Sustained inflammation due to nuclear factor-kappa B activation in irradiated human arteries

Abstract

Objectives: The aim of this study was to investigate gene expression networks related to cardiovascular disease in radiated human arteries.

Background: Recent epidemiological studies have shown that radiotherapy is associated with cardiovascular disease years after treatment. However, the molecular mechanisms underlying late effects of radiation are poorly described.

Methods: Arterial biopsies from radiated and nonradiated human conduit arteries, from the same patient, were simultaneously harvested during microvascular free tissue transfer for cancer-reconstruction in 13 patients, 4 to 500 weeks from radiation treatment. Radiated and nonradiated arteries were compared, with Affymetrix (Santa Clara, California) microarrays on a subset of the material to generate candidate genes. A Taqman (Applied Biosystems, Foster City, California) low-density array of 45 selected genes was designed for analysis of the whole material.
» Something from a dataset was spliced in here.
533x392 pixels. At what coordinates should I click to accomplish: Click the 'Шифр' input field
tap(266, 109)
Results: Thirteen genes were synchronously expressed in all patients (p = 0.0015), including CCL8, CCL3, CXCL2, DUSP5, FGFR2, HMOX1, HOXA9, IL-6, MMP-1, PTX3, RDH10, SOD2, and TNFAIP3. A majority of differentially regulated genes related to the nuclear factor-kappa B (NF-kappaB) signaling pathway and were dysregulated even years after radiation. The NF-kappaB activation was confirmed by immunohistochemistry and immunofluorescence.
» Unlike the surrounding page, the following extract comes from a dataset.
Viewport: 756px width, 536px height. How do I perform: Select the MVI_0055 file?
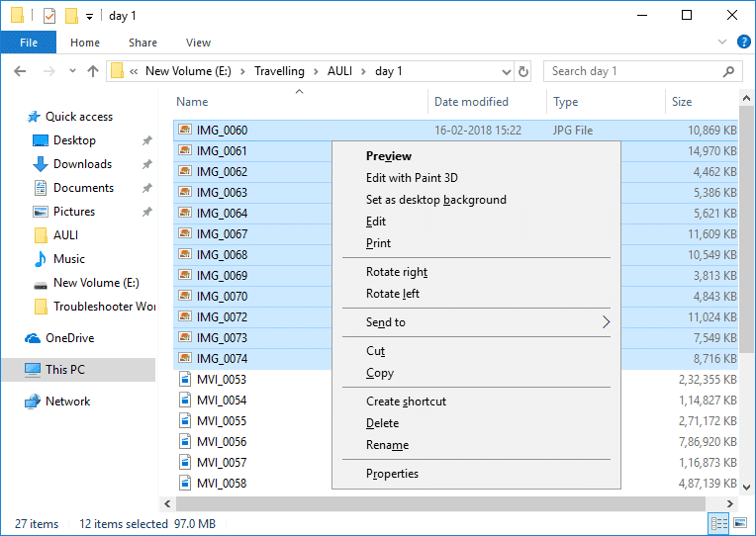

Conclusions: In the present study, we found sustained inflammation due to NF-kappaB activation in human radiated arteries. The results are supported by previous in vitro findings suggesting that deoxyribonucleic acid injury, after radiation, activates NF-kappaB. We also suggest that HOXA9 might be involved in the regulation of NF-kappaB activation. The observed sustained inflammatory response can explain cardiovascular disease years after radiation.